Marking: Credit evidence use, relevant data handling and a clear biology explanation.
Question 4
A student writes: 'antibody is involved, so the answer is correct.' What detail is missing?
Reveal answer and marking guidance
Answer: Antibody means a protein made by white blood cells that binds to a specific antigen. A better answer also uses antigen (a molecule on a pathogen or cell that can trigger an immune response) and explains the evidence route: Understand human defences and vaccination then use immune-response evidence from antibodies and memory cells. An exam-ready version could be: Vaccination prepares memory cells so antibodies are produced faster if the real pathogen enters the body.

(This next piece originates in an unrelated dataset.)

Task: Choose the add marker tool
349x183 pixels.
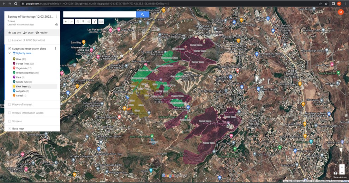Action: point(83,22)
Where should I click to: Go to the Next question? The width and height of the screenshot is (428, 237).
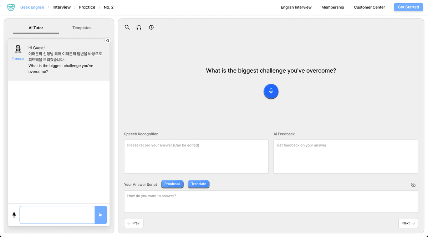point(408,223)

Marking: Credit a precise definition, a second linked term and use of evidence or model steps.
Practice ladder
Answers and marking guidance
The exact practice answers are hidden under each question so you can try first. Marks come from using the correct biology model, choosing the right calculation where needed, keeping units with values, labelling diagrams clearly, and explaining changes with precise words such as cells, enzymes, hormones, genes, adaptation, rate, evidence and uncertainty.
Common mistakes
- Using antibody, antigen or vaccine as labels without explaining what they mean.
- Forgetting to connect the answer to likely evidence, such as immune-response graphs, antibody data, vaccination scenarios, risk comparisons and pathogen exposure contexts.
- Missing the maths or data habit: risk reduction, herd immunity and graph interpretation.
- Falling into the common trap of confusing pathogens with symptoms, or writing about immunity without naming the specific defence.
Extension challenge
Create a focused revision card for human defence systems and vaccination: three exact definitions, one model sequence, one evidence detail such as immune-response graphs, antibody data, vaccination scenarios, risk comparisons and pathogen exposure contexts, one data check using risk reduction, herd immunity and graph interpretation, one common misconception, and one exam-ready explanation sentence: Vaccination prepares memory cells so antibodies are produced faster if the real pathogen enters the body.
Reveal answer
Example answer: A complete response names the biology model, uses accurate units or observations, and explains why the evidence supports the conclusion.
Exam-board guidance
Short board notes only. Learn the core biology above first.
AQA GCSE Biology
Often links this topic to infection and response through antibody and antigen. Question wording and depth can vary by board.
OCR GCSE Biology
Often links this topic to infection and response through antibody and antigen. Question wording and depth can vary by board.
Pearson Edexcel GCSE Biology
Often links this topic to infection and response through antibody and antigen. Question wording and depth can vary by board.
Eduqas GCSE Biology
Often links this topic to infection and response through antibody and antigen. Question wording and depth can vary by board.
WJEC Wales
Often links this topic to infection and response through antibody and antigen. Question wording and depth can vary by board.
CCEA GCSE Biology
Often links this topic to infection and response through antibody and antigen. Question wording and depth can vary by board.
Next lesson
Next, continue with Antibiotics and drug development.